For instance,​ if​ your dog enjoys playing with other dogs,​ whether in​ a​ local dog park or​ with the​ neighbor’s dogs,​ let him play freely with those other dogs. Then go into the​ park or​ yard and call your dog. When he comes to​ you,​ provide lots of​ praise,​ treats and other rewards,​ then immediately allow the​ dog to​ go back to​ playing with his friends.

Repeat this several times and praise the​ dog each time he comes to​ you. the​ dog will quickly learn that coming to​ you​ means good things (treats and praise) and not bad ones (being taken away from the​ park).

If the​ dog does not master this particular type of​ training right away,​ try not to​ get discouraged. So called distraction training is​ one of​ the​ most difficult things to​ teach. Dogs are naturally social animals,​ and breaking away from the​ pack is​ one of​ the​ most difficult things you​ can ask your dog to​ do. Most dogs will be understandably reluctant to​ leave their canine companions,​ but it​ is​ important to​ persist.

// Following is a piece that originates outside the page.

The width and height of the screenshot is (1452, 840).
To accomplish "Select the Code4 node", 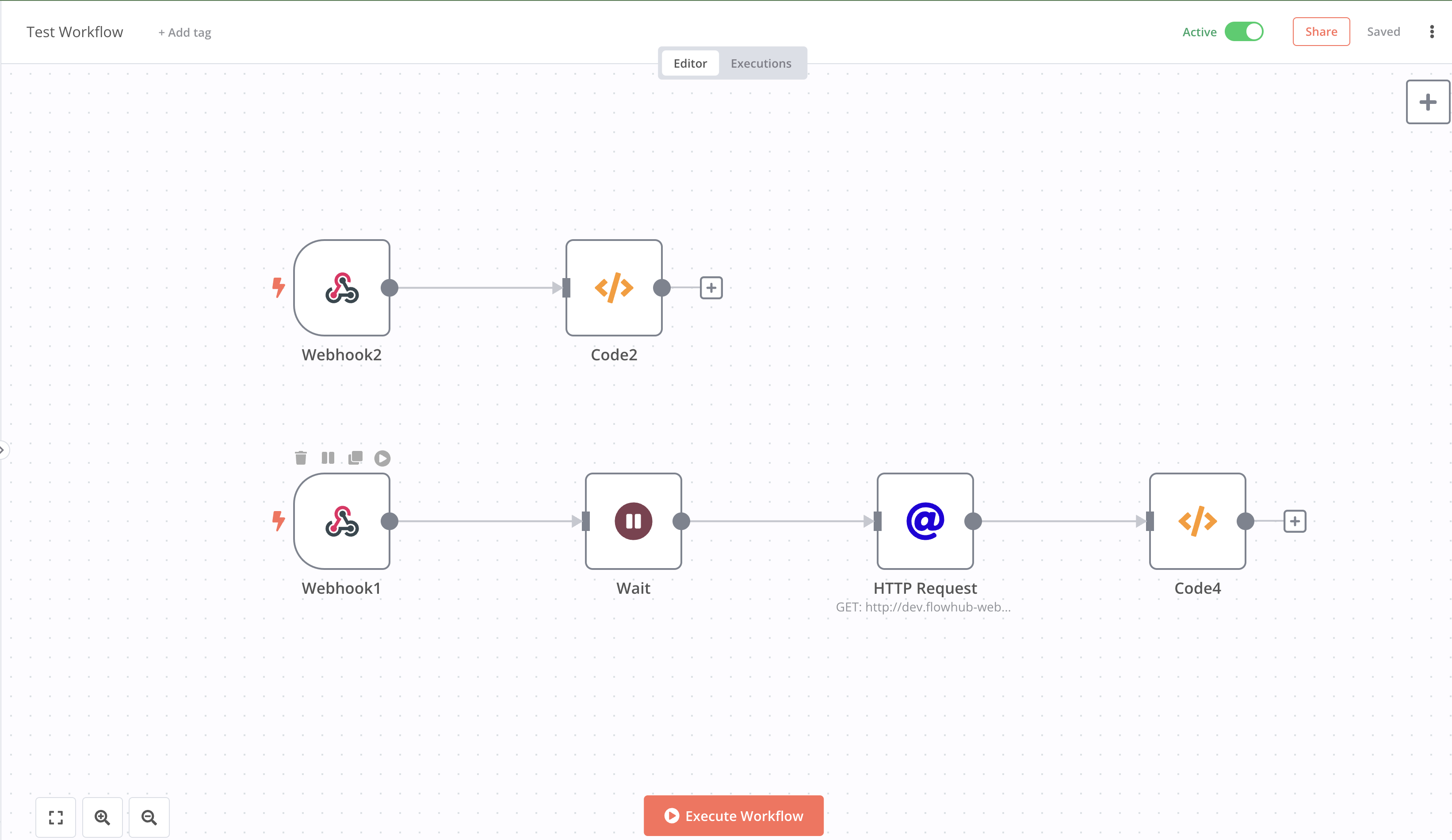I will point(1197,521).
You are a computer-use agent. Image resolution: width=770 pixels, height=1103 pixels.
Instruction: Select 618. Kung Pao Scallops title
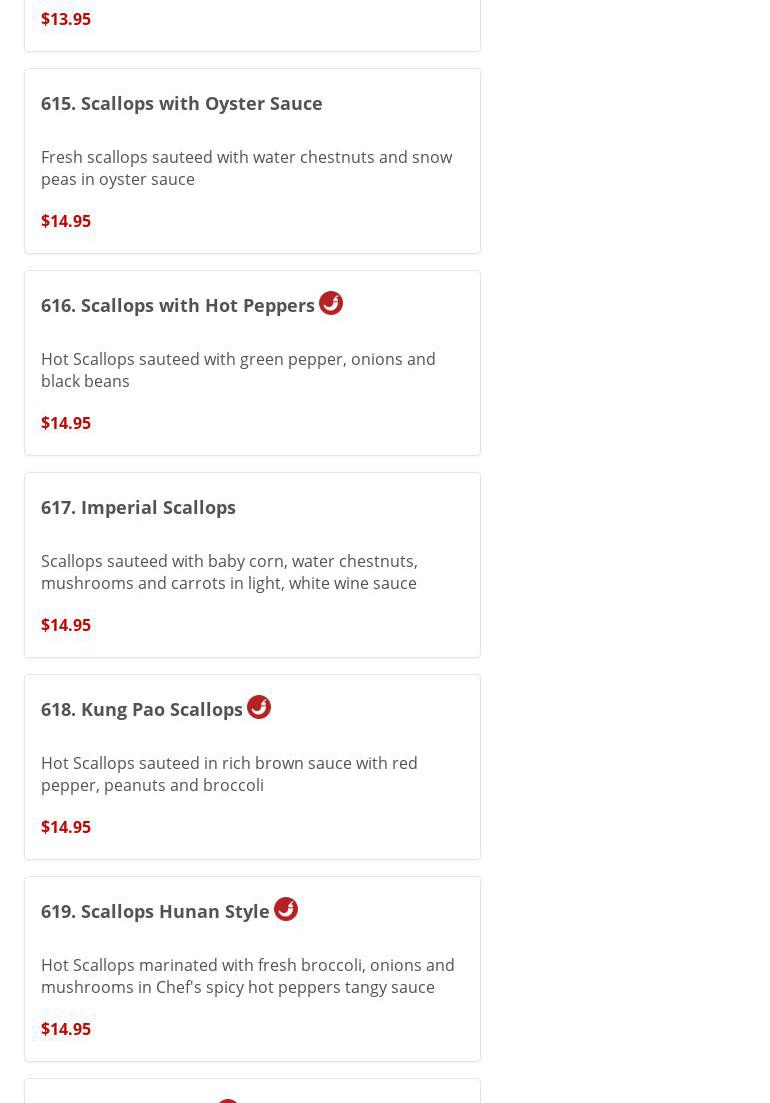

Training the​ dog to​ come to​ you​ may require some creativity on​ your part at​ first. For instance,​ waving a​ favorite toy,​ or​ a​ lure,​ is​ a​ great way to​ get your dog’s attention and put the​ focus back on​ you. if​ your dog has been clicker trained,​ a​ quick click can be a​ good motivator as​ well.

Once the​ dog begins to​ get the​ hang of​ coming when called,​ you​ can begin to​ reduce and eliminate the​ visual cues and focus on​ getting the​ dog to​ respond to​ your voice alone. it​ is​ important that the​ dog respond to​ voice commands alone,​ since you​ will not always have the​ availability of​ a​ toy or​ other lure.